Being someone whom Khloe can be proud to call her mom is something that motivates me greatly. I also want to show her that with hard work and dedication, setbacks and challenges arenʻt what shape your life -- that it doesnʻt matter how many times you fall or fail, but it matters what you do after you hit that wall and will you let your life be riddled with avoidance of challenges and giving in to failure, or will it be filled with problem solving and creative thinking, determination and grit. I think that my purpose in this life is to help others reach their dreams and their goals.


What struggles do you have in interpersonal relationships, and what are you working on to improve this?

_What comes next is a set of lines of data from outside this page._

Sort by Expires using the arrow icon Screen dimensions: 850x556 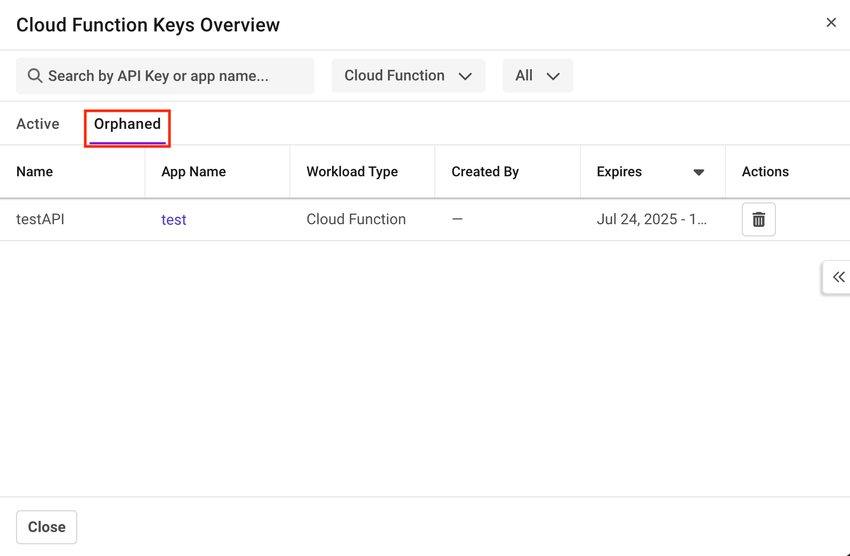coord(699,172)
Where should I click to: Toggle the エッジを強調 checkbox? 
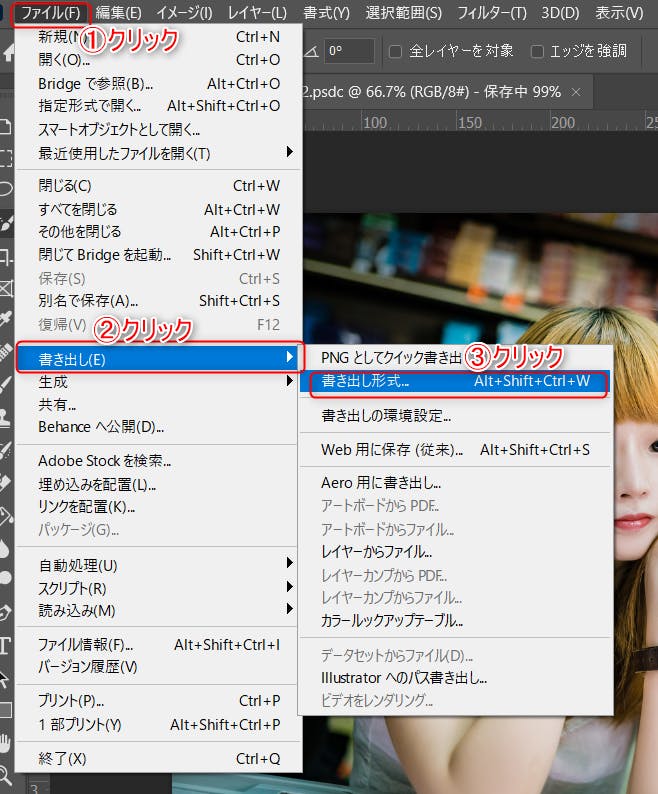(538, 51)
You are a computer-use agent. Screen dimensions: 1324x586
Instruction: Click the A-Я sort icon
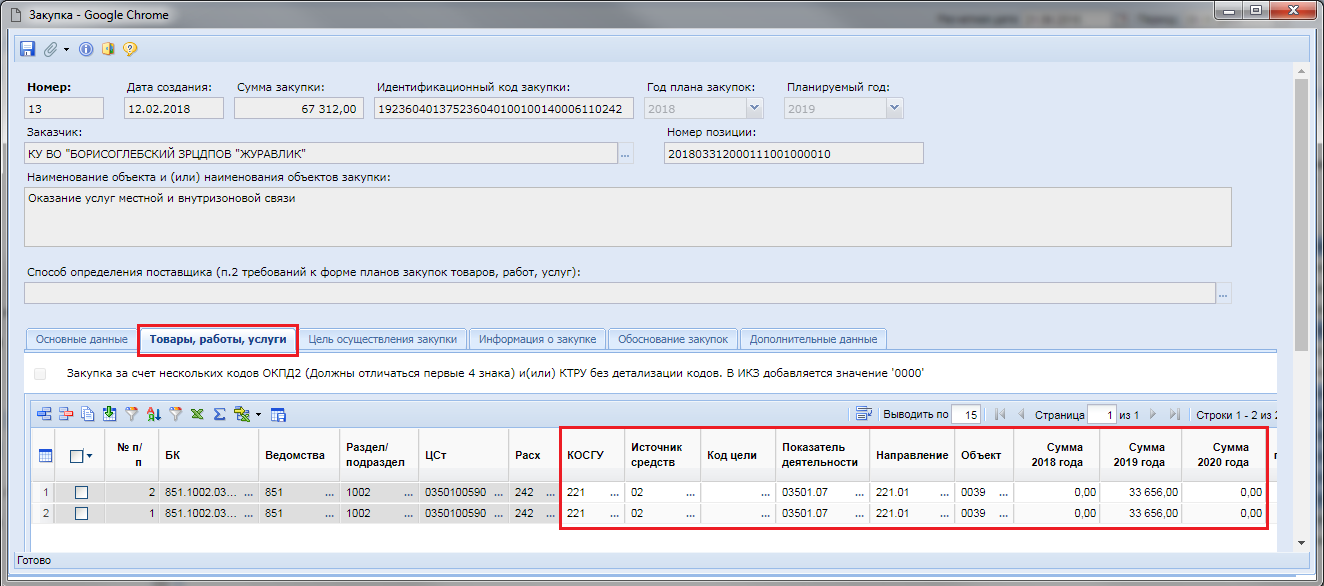coord(153,414)
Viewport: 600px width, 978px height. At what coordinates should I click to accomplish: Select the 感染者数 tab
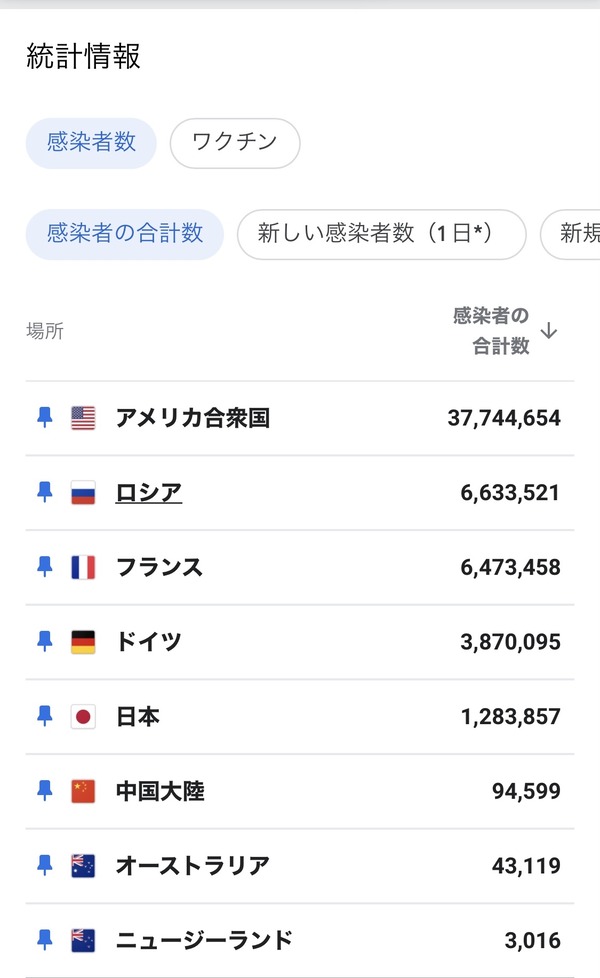[x=91, y=143]
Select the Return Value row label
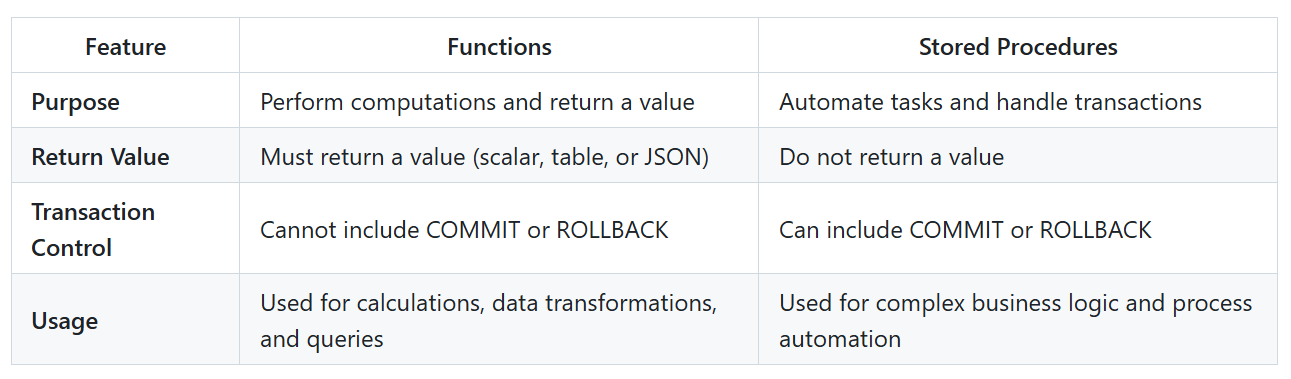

Sometimes I struggle with self-worth, mainly believing that Iʻm worth more than what I get; I donʻt always call people on their bullshit or correct them when they talk down to me or treat me poorly. Whatʻs made me better at putting a stop to this is realizing that people will only treat you as badly as you let them; this means either that you call them out and stop the habits immediately, or walk away from a toxic relationship. 

I also think that I struggle with being vulnerable in the moments where it counts the most, like apologizing first and being the one to make an argument better. Working on this has been my biggest challenge, and I havenʻt really taken the active steps that I should be to get better at this, either. I think in order to do better, and be better, I have to remember that not everyone will throw vulnerability back in your face, or take advantage of you in that moment, and those who do donʻt deserve to be in my life.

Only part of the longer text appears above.